Epistemic Evaluation on the Transformer

Scope

The knowledge that can be provided by a transformer when trained and output is received from a prompt depends on two things:

First, the prompt provided.

Second, the specific type of material which the model is trained on (i.e. for GPT-4 the corpus of the internet, but a model might be just trained on recipes [or fine-tuned]).

The people who we are concerned with are daily user of ChatGPT, data engineers and scientiest who train other transformer models solving numerous tasks.

Epistemic Values (Goldman’s Objectives)

Power

Discussion on the capability for a trained model to pass on information.

Examples using ChatGPT and the information it provides and the amount of those which can be provided. Contrast this against models which could be trained on false information or anything else.

Reliability

First take a look at ChatCPT and discuss how often it gets information incorrect. Move the the underlying architexture and discuss how the model can or cannot work depending on the information passed to it.

The model depends on the reliability of the underlying data. Data which is not reliable will lead to a model whichh is unreliable and vice versa.

Discuss the possibility that reliable data is synthesized into unreliable results.

Speed

Discuss the two major components of the speed. Speed required to train a model (very slow) and speed required to extract information from the model (very fast).

Over a long period of time the second begins the outweigh the first, but if a model was unreliable and needs to be retrained, then the time cost massively increases.

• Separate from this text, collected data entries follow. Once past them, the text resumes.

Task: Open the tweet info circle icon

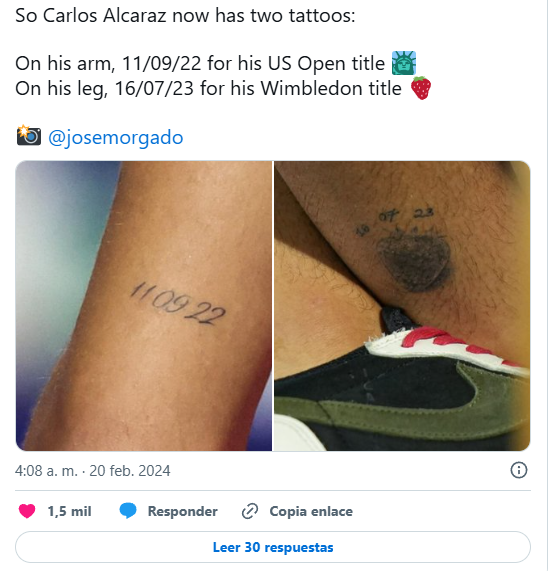Action: (x=518, y=470)
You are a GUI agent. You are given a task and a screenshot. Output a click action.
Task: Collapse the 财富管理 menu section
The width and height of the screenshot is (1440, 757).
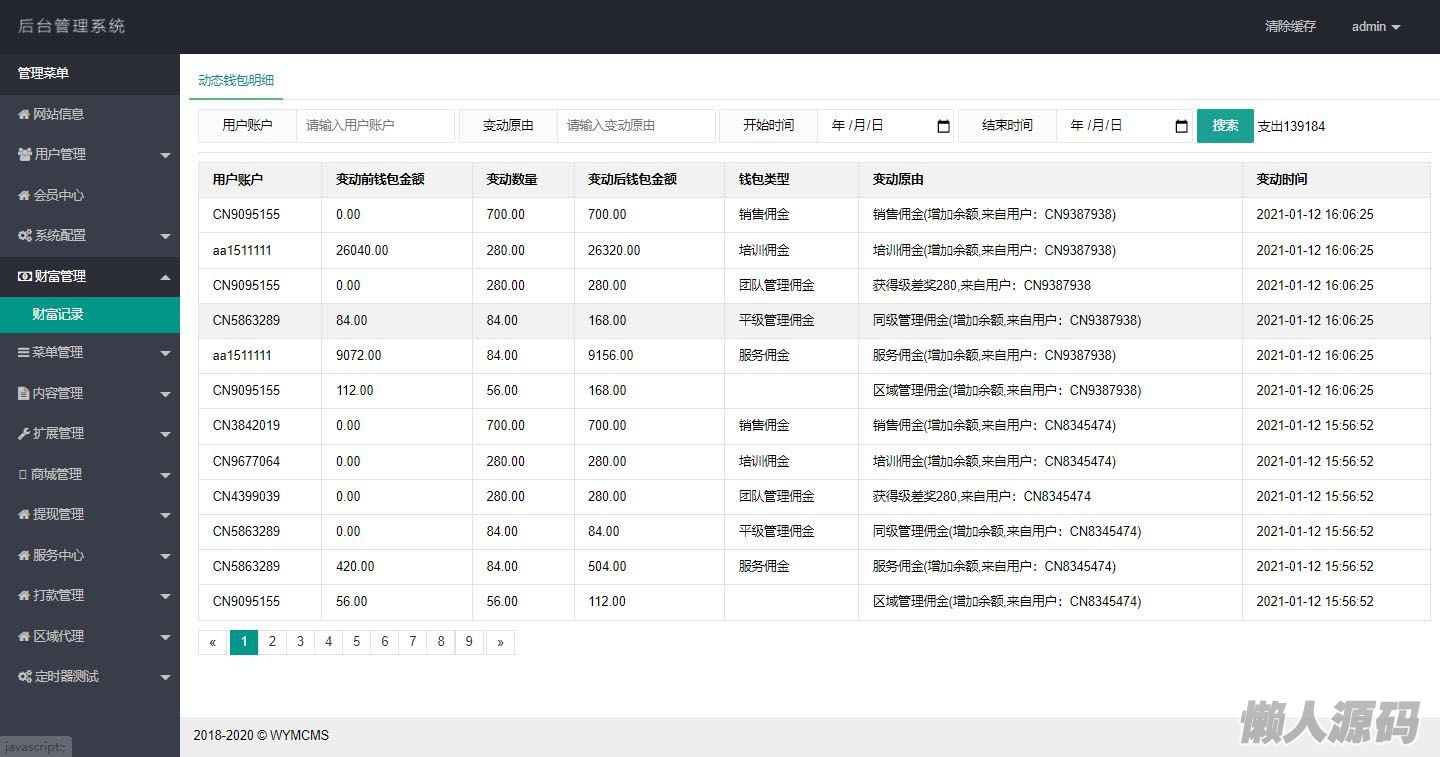pyautogui.click(x=165, y=277)
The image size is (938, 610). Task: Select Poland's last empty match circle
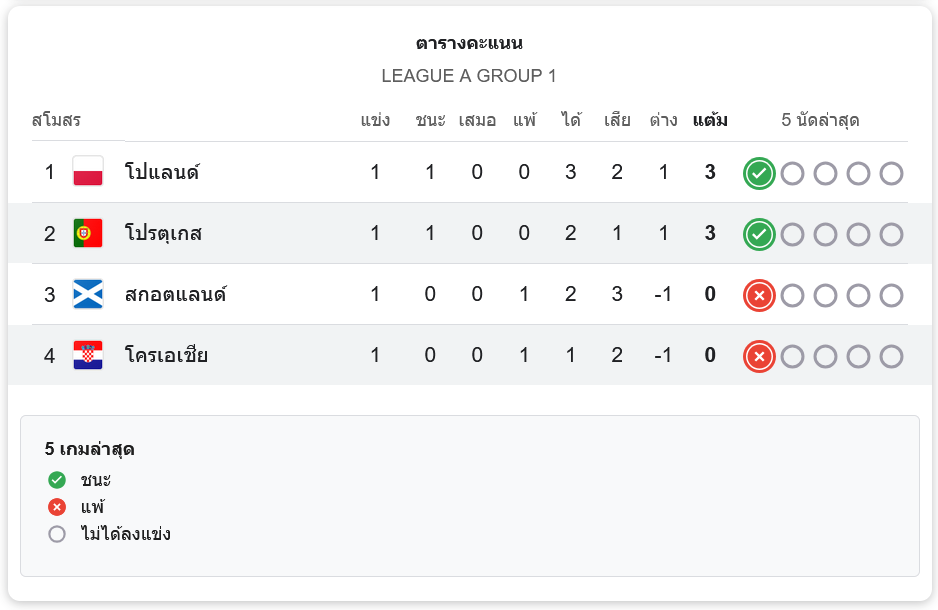point(891,173)
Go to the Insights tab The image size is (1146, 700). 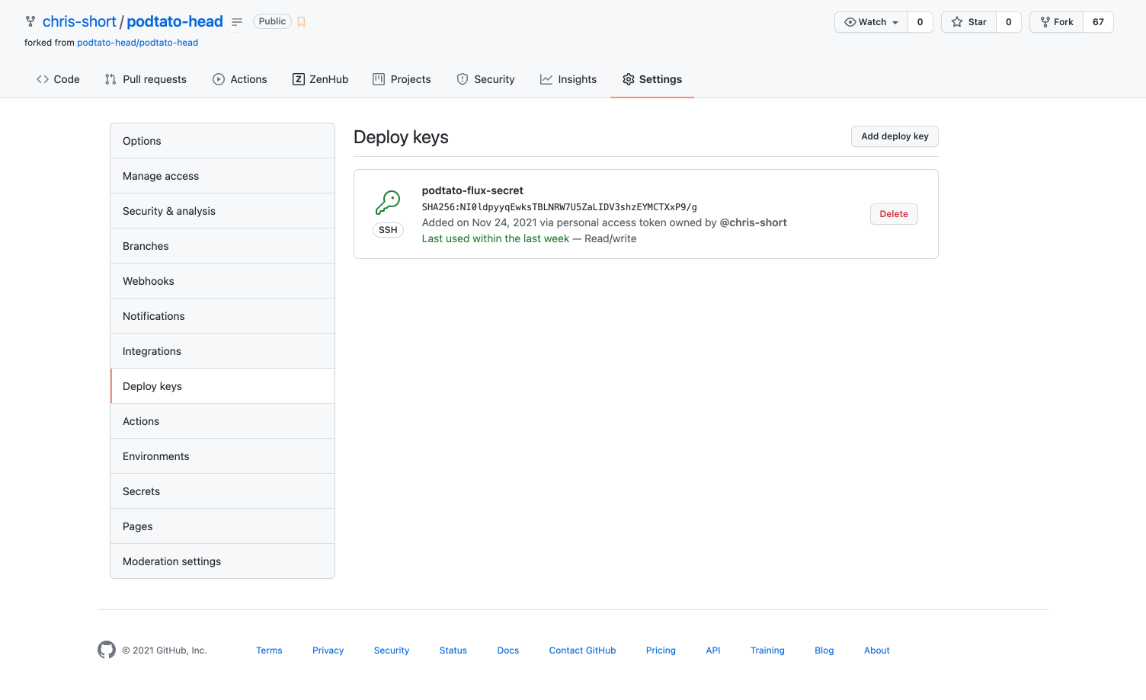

Discuss fine-tuning and it’s potential benefits and consequences to speed (e.g. what if GPT-4 was really bad [in an unknown way] and every model trained on it suddenly needed to be retrained).

Fecundity

Discuss two components: creating a model on your own (cost of training a model is high), using an existing model (ChatGPT is accessible, but are other models easy to use?). Necessity for computers.

Efficiency

Discuss the cost of training a model like ChatGPT versus a simple model. Look at the consequences in power because of this.

Furthermore move on to Fine-tuning and how it can use models and train them for a cheaper cost.

Alternatives (and Comparisons)

Google Search requires exact knowledge about the knowledge that wants to obtained, transformers require extensive knowledge (corpus) about the topic, but can be used generally with less extensive knowledge post-train.

Wikipedia

Wikipedia provides lots of crowd-sourced information that is generally accurate, but is often non-condensed and, for certain topics, at expert level (therefore reliable, but unaccessable - less fecundity).

Other Models

Long-Short Term Memory -> generally similar in principle to the transformer, less complex architecture (more accessible towards less skilled users), much more time to train (therefore less efficient overall).

Diffusion models -> typically used to generated images which can have epistemic consequence based on the content created and the logic behind it. Different subject and overall usecase than transformers.

Goodness of the Transformer

Potential risk of displacing people in many industries related towards writing, summarizing, or creating information.

Large benefit of being easy to use by consumers.

Strengths and Weakness of Goodman’s Objectives

Goodman’s objectives are dicrete, but what they are measuring largely is not. Things that affect one can affect many others (or necessarily affect many others), and things may not affect any, but are still important factors to consider.